その時の治療費とクラウン代、高いお金払って、抜歯のときには30分もかからずに何も残らなかった。

 

抜歯の前に、医者とアシスタントが本当にどうでもいい雑談を楽しそうにしているのを横目に診察台に横になっているのが辛かった。

 

インプラントを勧められたけれど、我が家は来月また引っ越しを控えているので次のステップは新しい歯科医ですることになる。

見通しが立たない状態って本当に不安。

日本でインプラントの専門医のいるところをぐぐると、ちょっと希望も見えてきた。

見通しがもてる、手立てがある、って思えるだけで人間は強くなれる。

 

抜歯のあと、薬局に薬を取りにいったら、「まだ処方箋届いてないよ」って言われて、「え!」ってなった。歯にガーゼ挟んだまま、麻酔も切れてない状態だったので、それでなくても拙い英語がさらにひどい状態になった。相手も聞き取るの大変そう。

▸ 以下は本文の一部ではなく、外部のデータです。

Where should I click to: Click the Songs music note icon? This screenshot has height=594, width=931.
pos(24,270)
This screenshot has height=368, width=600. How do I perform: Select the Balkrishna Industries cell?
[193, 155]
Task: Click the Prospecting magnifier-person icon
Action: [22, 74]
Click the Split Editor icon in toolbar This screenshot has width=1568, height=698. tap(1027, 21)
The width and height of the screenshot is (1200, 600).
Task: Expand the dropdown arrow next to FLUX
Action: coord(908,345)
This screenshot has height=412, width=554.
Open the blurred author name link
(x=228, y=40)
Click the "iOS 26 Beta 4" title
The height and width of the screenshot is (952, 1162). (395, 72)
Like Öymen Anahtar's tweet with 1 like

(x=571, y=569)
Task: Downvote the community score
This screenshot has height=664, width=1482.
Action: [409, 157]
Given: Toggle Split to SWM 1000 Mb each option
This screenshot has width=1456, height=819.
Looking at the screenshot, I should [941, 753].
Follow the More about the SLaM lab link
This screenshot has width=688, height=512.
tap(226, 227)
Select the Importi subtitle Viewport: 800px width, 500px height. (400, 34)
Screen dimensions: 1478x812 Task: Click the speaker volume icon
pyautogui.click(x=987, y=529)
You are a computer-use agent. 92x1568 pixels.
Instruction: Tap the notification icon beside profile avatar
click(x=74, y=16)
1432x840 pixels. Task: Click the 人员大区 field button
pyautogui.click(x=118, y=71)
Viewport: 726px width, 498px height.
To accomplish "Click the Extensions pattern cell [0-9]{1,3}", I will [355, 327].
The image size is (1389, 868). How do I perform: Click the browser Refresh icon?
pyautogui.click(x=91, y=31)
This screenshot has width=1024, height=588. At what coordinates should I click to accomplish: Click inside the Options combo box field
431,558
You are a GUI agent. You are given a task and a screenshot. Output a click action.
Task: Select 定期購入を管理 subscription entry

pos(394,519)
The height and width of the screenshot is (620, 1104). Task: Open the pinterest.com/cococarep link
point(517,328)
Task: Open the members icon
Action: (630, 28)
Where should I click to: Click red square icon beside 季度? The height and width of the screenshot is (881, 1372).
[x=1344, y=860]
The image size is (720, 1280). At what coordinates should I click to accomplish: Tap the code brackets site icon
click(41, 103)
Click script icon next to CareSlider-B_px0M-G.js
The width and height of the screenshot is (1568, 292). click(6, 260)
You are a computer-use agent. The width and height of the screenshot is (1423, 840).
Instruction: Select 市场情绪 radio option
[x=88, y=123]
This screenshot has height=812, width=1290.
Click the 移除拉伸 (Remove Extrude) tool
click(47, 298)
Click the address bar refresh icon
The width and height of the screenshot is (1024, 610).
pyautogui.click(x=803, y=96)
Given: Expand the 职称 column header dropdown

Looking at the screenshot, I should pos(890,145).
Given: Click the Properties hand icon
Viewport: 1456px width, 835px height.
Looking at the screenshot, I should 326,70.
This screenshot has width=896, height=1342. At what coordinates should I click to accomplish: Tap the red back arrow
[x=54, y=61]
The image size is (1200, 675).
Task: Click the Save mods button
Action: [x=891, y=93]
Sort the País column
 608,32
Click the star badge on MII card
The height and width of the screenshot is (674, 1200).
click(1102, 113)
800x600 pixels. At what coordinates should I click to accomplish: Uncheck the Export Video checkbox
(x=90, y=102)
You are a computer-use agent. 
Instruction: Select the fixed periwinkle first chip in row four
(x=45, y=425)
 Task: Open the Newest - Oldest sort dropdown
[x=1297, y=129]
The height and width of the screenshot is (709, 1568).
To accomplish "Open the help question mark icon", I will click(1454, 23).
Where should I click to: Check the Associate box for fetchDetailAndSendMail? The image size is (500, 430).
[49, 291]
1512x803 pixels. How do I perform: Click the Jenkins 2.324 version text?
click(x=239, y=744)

「ごめんね、まだ麻痺してて。。。」って、言ったら、「わかるわよ」だって。

歯科医に電話して確認したいんだけど、私話せないから代わりに聞いてほしい、って言ってみたらやんわり断られた。

苦痛を感じてる人に対して「I understand」なんて気軽に言うもんじゃないな。

 

確認したら、医者が私の処置のあと別のオペに入ったからまだ送れてないとのことだった。それなら私が出るときに教えてくれよ!って思った。

こんなとこでも絶対謝らないのがアメリカ式。

 

結局、抜歯後に往復40分かけて薬局と家を往復しただけ。歩いて帰る途中、ふと口元に違和感を感じて触ってみると、なんと血が・・・

ドラキュラか!

 

今日は固形のものは避けてって言われたけど、ささやかな逆襲として(何に対してかはわからない)、昨日の残りのピザとコーン(さすがにかぶりつけないので、そそぎ落としてバター炒めにした)を食べてみた。職場の上司が以前、インプラントの施術直後に「私、カレー飲むから」って言いながらカツカレーをきれいに平らげていたのを思い出した。今日は改めて彼女に対して尊敬の念を抱いた。あの日は私の送別会を兼ねていたから、無理してくれたにちがいない。でも、あの笑顔と、「キャベツはきついから残す」と言いつつ片方の歯だけでカツを完食していた事実を私はきっと生涯忘れないだろう。

 

夕方、珍しく30度近くまで気温が上がった。暑い。でも抗生剤取りにいかなきゃ。

一人で行くのが嫌だったから、子どもたちに一緒に行ってくれないか頼んでみた。長女が快く一緒に付き合ってくれた。本当に優しい子だ。帰りにスーパーでゼリーやらヨーグルトやら、私が食べやすいものを買って帰った。ハーゲンダッツが安くなってたので、購入。手に抱えてレジにむかってると、なんと今朝私の歯を抜いた歯科医が買い物かごもって買い物をしている。

私はハーゲンダッツのアイスを手にもったまま、気が付かないふりをして足早にその場を去った。

 

家で、抜歯が与える体への影響だとか(だいたい悪影響について)、処置の選択肢とか読んでると、ますます気分が下がる。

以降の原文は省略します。